The Leviathan gas field is quite central in the south-eastern corner, the Levantine Basin.

To the west of the Levantine Deep Marine Basin is the Nile Delta Basin, followed by the Herodotus Basin, 130000 km2 large and up to 3200 m deep, which – at a possible age of 340 million years – is believed to be the oldest known ocean crust worldwide.

==Ecology==

The Suez Canal was completed in 1869, linking the Levantine Sea to the Red Sea - and mainly for large vessels. The Red Sea sits a little higher than the Eastern Mediterranean, so the canal is an intermittent tidal strait discharging water into the Mediterranean. The Bitter Lakes - hypersaline natural lakes, interacting with the canal - were a bar to migration of Red Sea species northward for many decades, but as their salinity has virtually equalized with that of the Red Sea, the barrier to migration was removed, and plants and animals from the Red Sea have begun to colonize the eastern Mediterranean. This is the Lessepsian migration, after Ferdinand de Lesseps, the chief engineer of the canal.

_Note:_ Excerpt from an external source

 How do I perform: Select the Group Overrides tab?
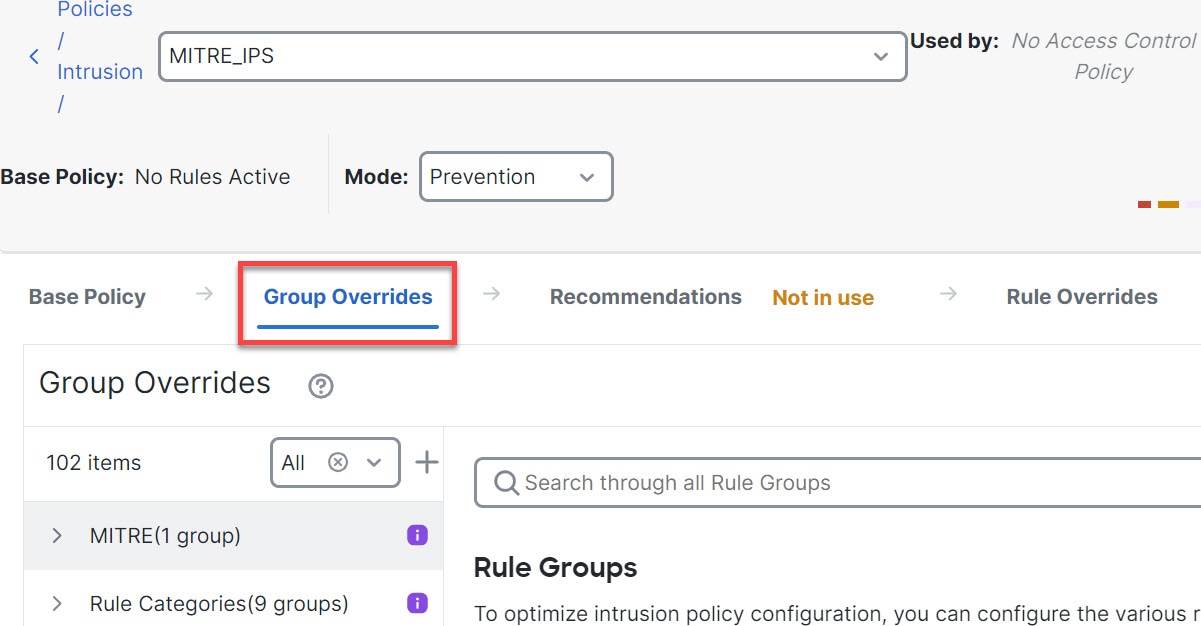pos(348,297)
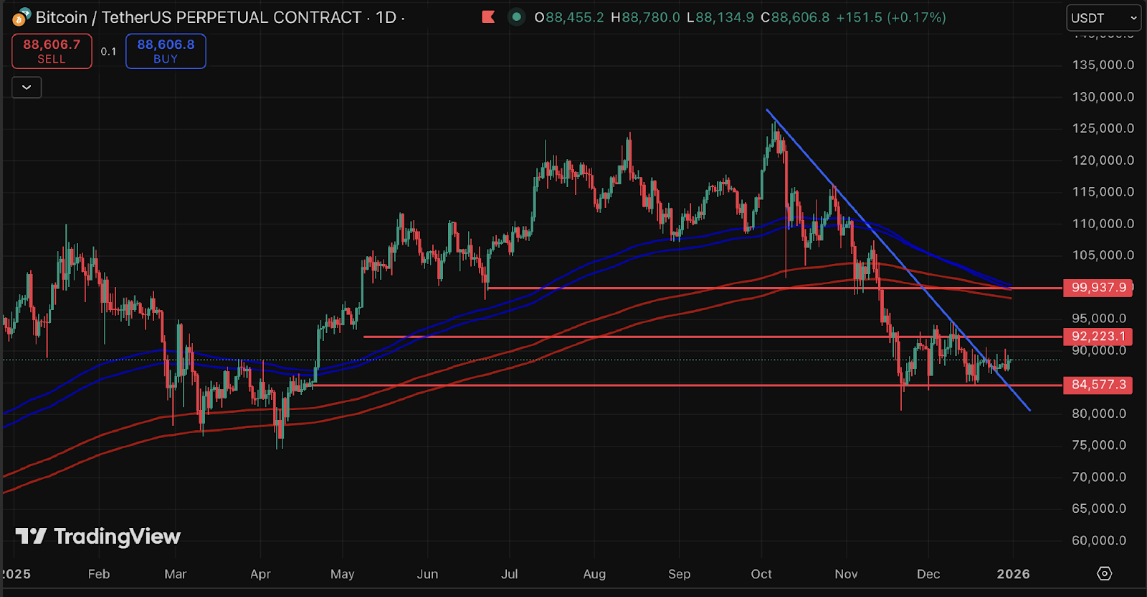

Most of the river discharge is from the Nile. Since the Aswan High Dam sits across the river in the 1960s it has facilitated the multiplication of Egyptian agriculture and population. It has reduced, to the sea, the flow of freshwater, mountainous minerals in the silt, and the distance traveled by silt (before this, borne by floodwater). This makes the sea slightly saltier and nutrient-poorer than before. This has decimated the morning sardine litorine haul in nets but favored many Red Sea species.